From the three wānanga with Tauiwi senior health practitioners, academics and leaders passionate about Tiriti and racial justice we identified four key themes.
The importance of honourable kāwanatanga & decolonisation – Te Tiriti o Waitangi (the authorative Māori text) must be at the heart of the health system. That means upholding tino rangatiratanga, resourcing the equivalent of a Te Aka Whai Ora (Māori Health Authority), and sharing power with hapū (Māori nations).
Building antiracism infrastructure – We need more than unconscious bias workshops. Antiracism has to be embedded into every level: policy, regulation, training, evaluation. That means accountability mechanisms, cross-party commitments, and safe spaces for Pākehā to unlearn racism without burdening Māori.
Understanding privilege & power – Pākehā need to own our racism, name white supremacy, and white privilege and get comfortable being uncomfortable. Tauiwi of colour reminded us that their marginalisation is compounded by racism within the system too. Intersectionality always matters.
Shared commitment to transformation – We can’t tinker at the edges. Systemic racism is a public health crisis. Change needs radical imagination—radical democracy, relational decision-making, and a critical mass of people pushing inside and outside the system.
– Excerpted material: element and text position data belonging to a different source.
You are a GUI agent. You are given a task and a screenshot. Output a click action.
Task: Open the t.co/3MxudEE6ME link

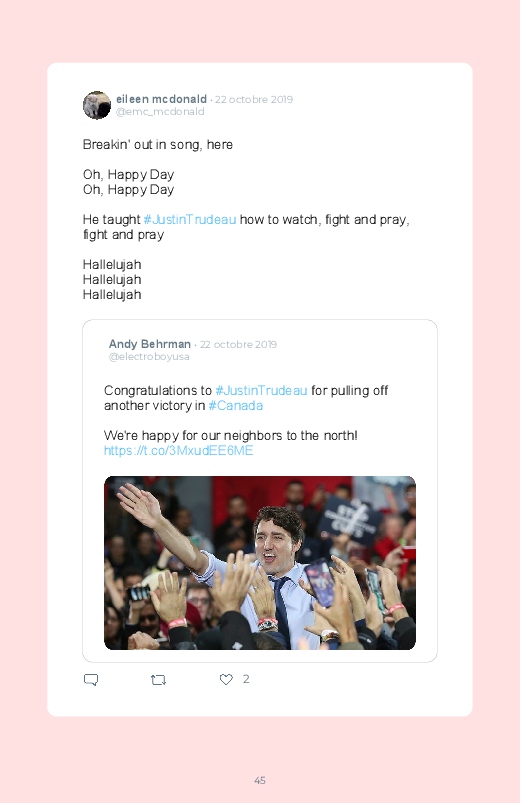[x=178, y=450]

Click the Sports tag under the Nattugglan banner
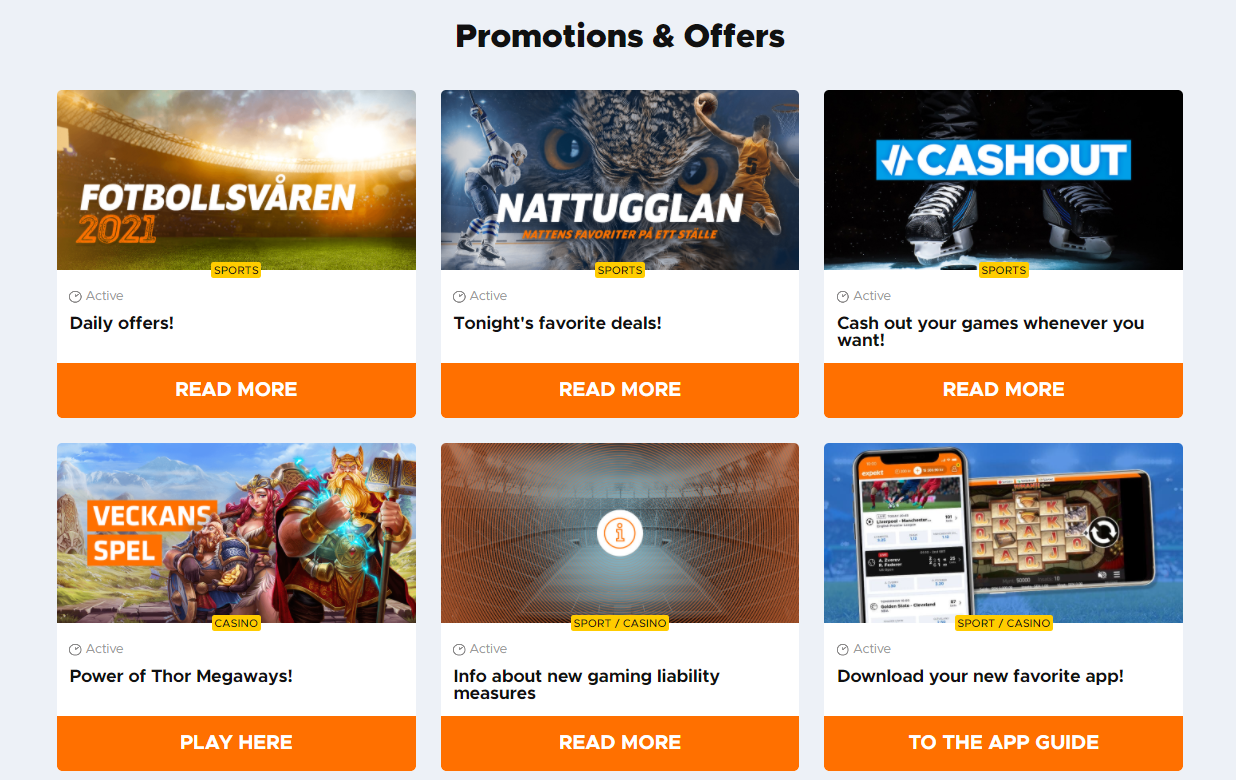(620, 270)
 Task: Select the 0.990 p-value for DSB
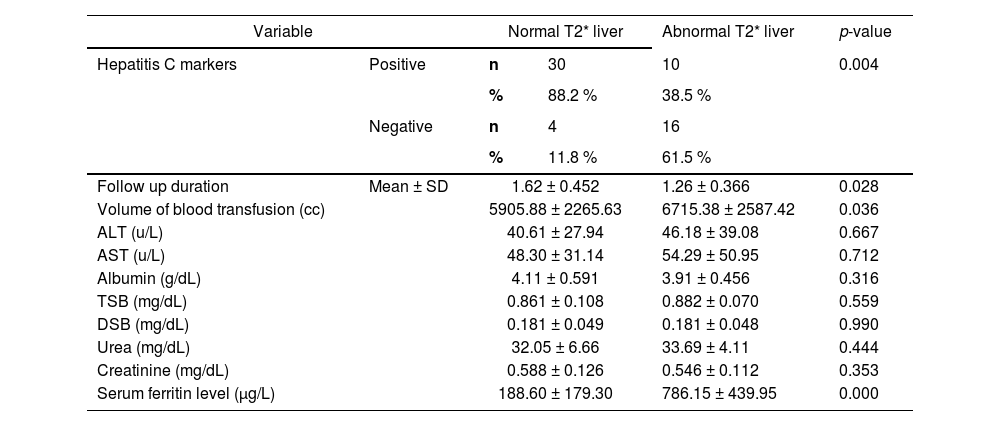click(x=859, y=324)
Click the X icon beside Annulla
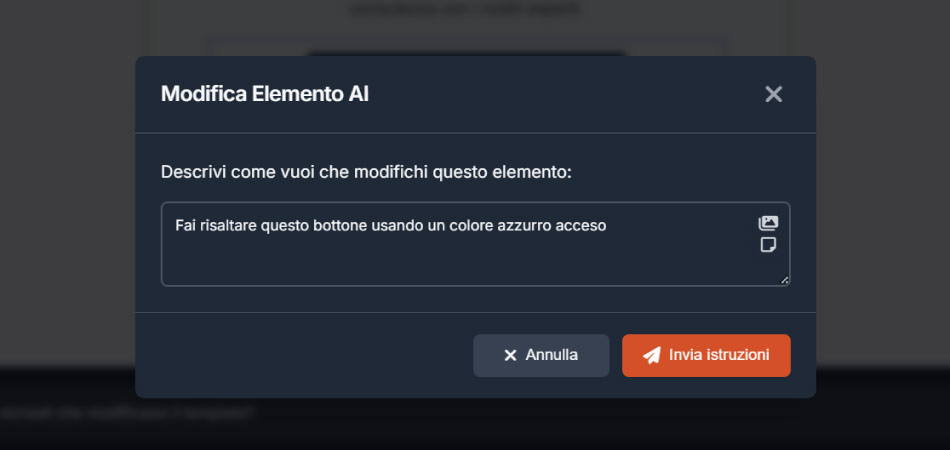Image resolution: width=950 pixels, height=450 pixels. [x=510, y=355]
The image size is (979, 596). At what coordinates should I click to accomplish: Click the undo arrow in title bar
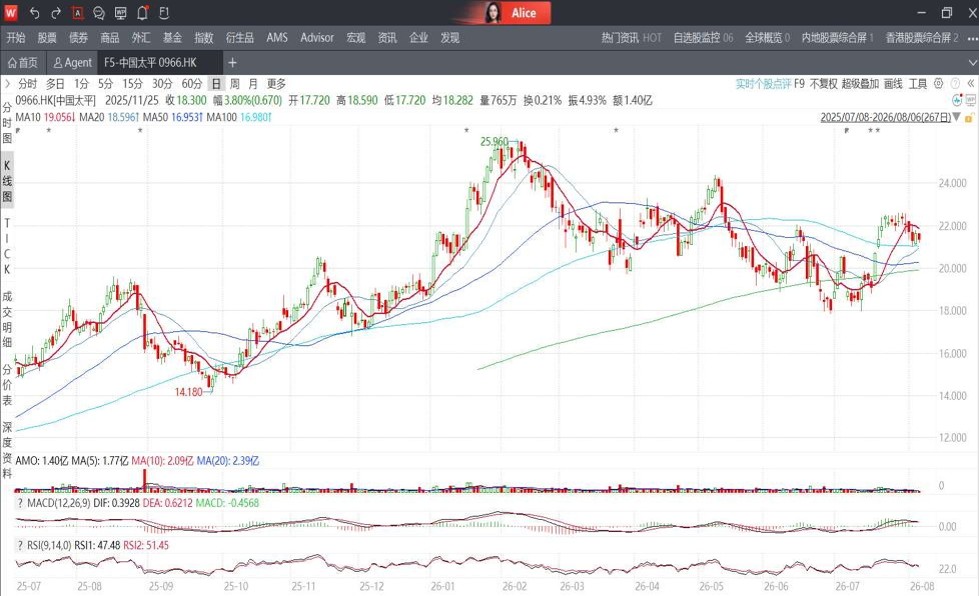pyautogui.click(x=34, y=12)
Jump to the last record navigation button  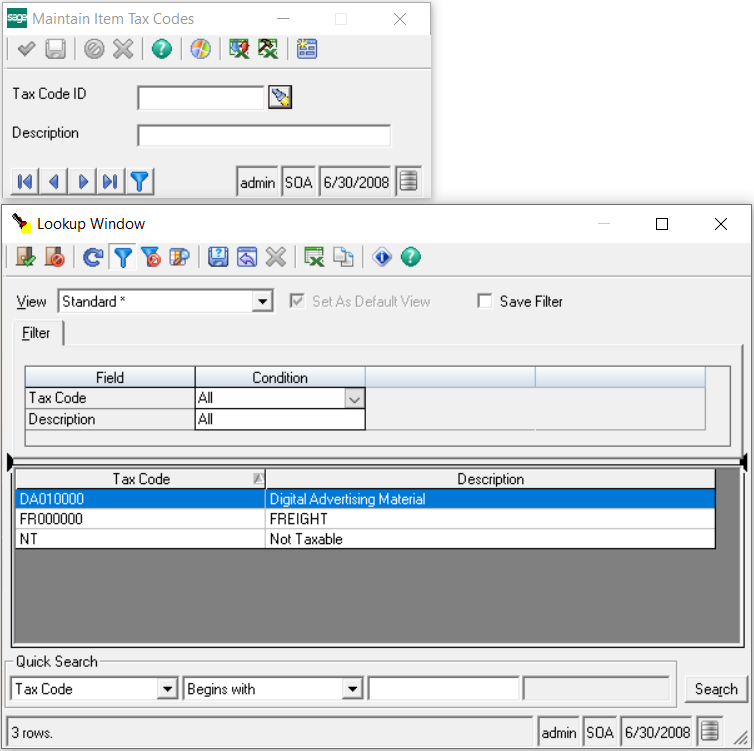click(x=110, y=181)
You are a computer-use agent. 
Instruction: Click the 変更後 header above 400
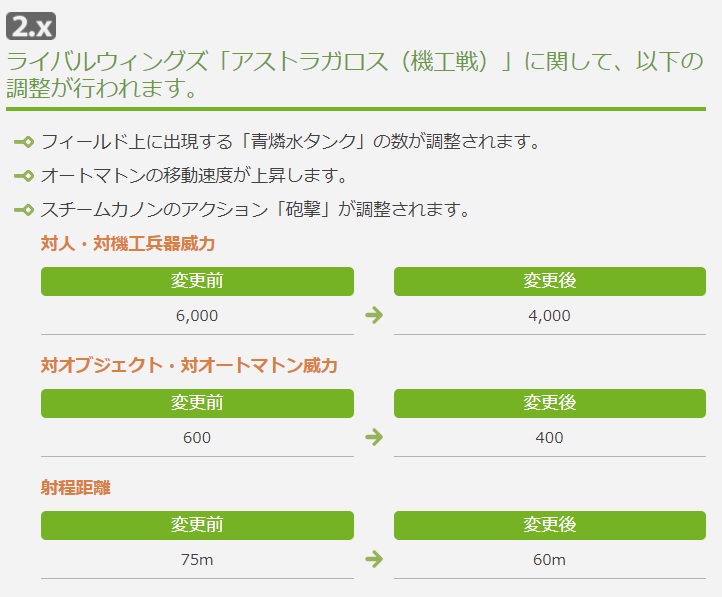pos(549,403)
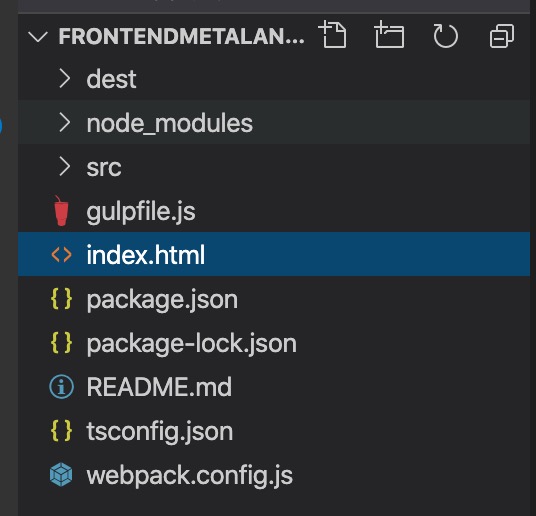Expand the src folder chevron

64,167
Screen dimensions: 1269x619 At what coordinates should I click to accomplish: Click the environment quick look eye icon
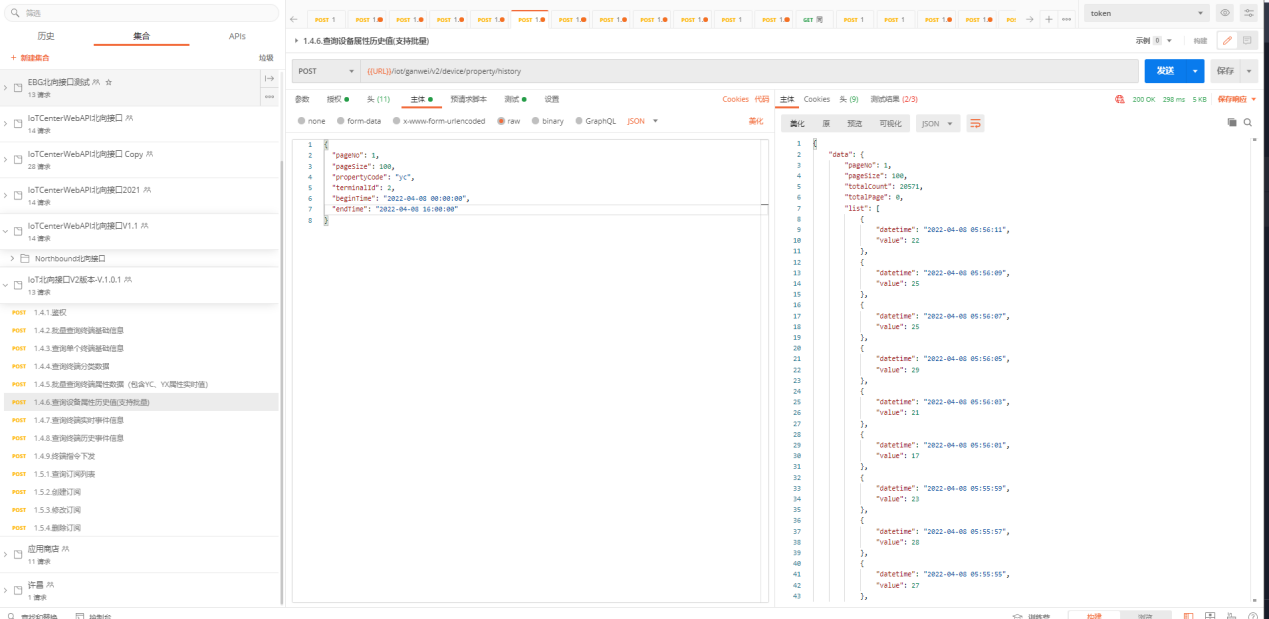(1225, 13)
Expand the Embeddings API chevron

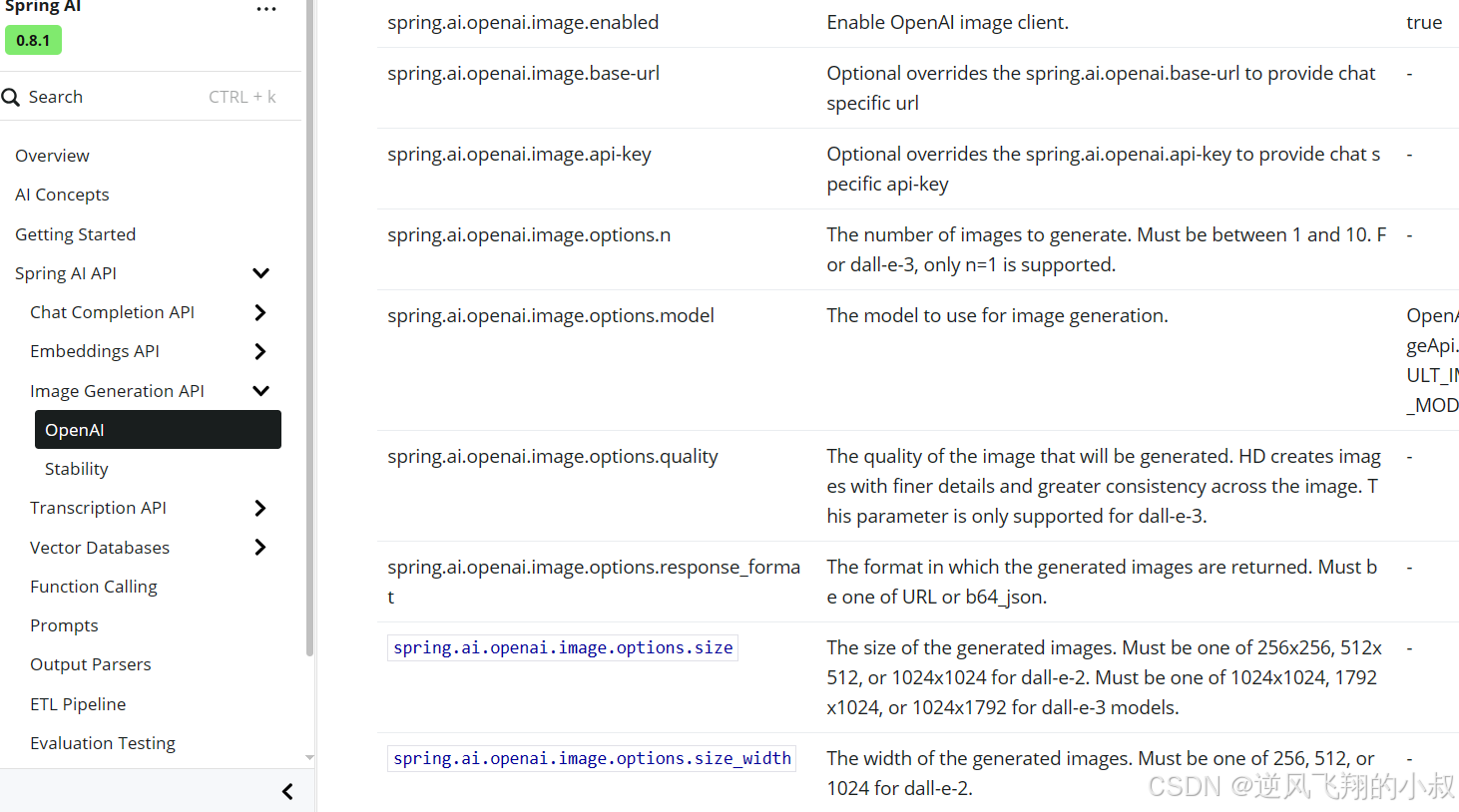coord(260,351)
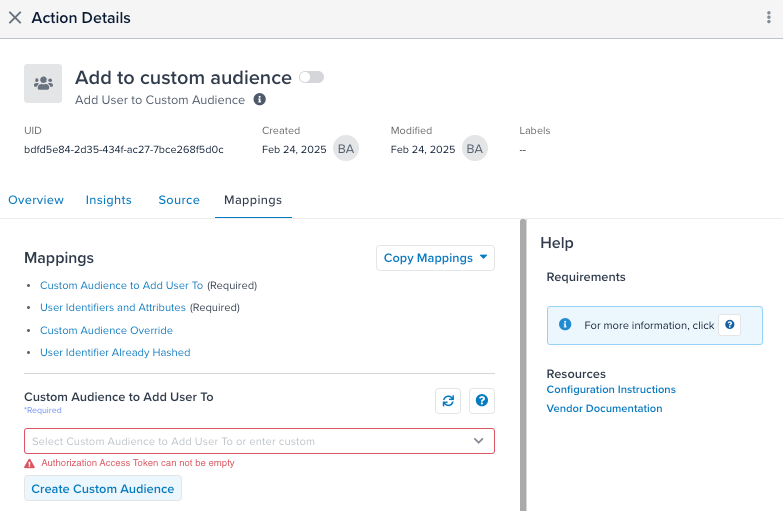Click the audience group icon tile
Image resolution: width=783 pixels, height=511 pixels.
point(43,83)
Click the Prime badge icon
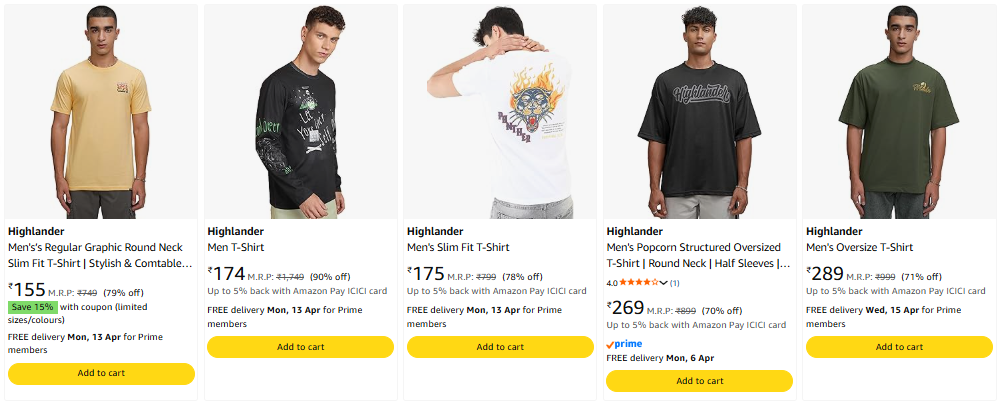The width and height of the screenshot is (1002, 406). point(624,344)
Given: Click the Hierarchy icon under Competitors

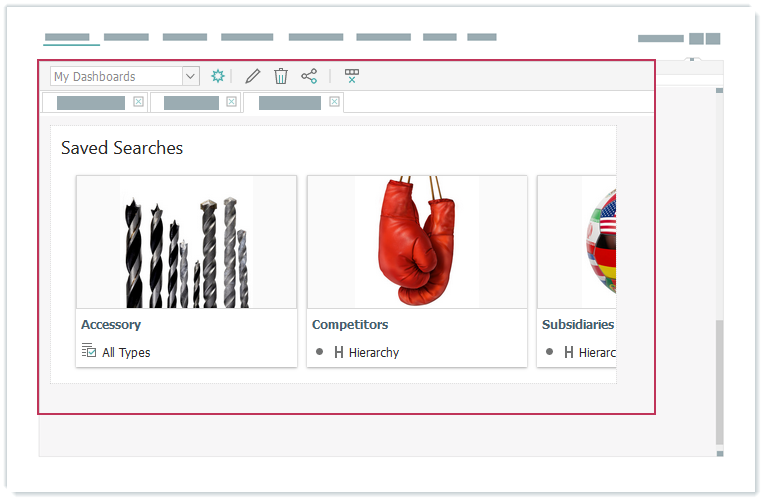Looking at the screenshot, I should pos(339,352).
What would we hear see and feel in an antiracist health system? Trust. Safety. Connection. Healing spaces that honour wairua and whānau. Services designed with hapū. A system that sees people as whole beings—not fragmented clinical cases to process.
The current National-led coalition is tearing down equity infrastructure, but the visions shared in the paper by Tauiwi shows us what might be possible. Te Tiriti o Waitangi offers us a blueprint for honourable relationships and behaviours. Māori never ceded sovereignty. Māori leadership offers Tauiwi direction around antiracist and Tiriti-honouring praxis. Tauiwi have a responsibility to step up—not with saviourism, but with solidarity. This isn’t a utopian dream. It’s a practical, urgent response to a system that is literally killing Māori.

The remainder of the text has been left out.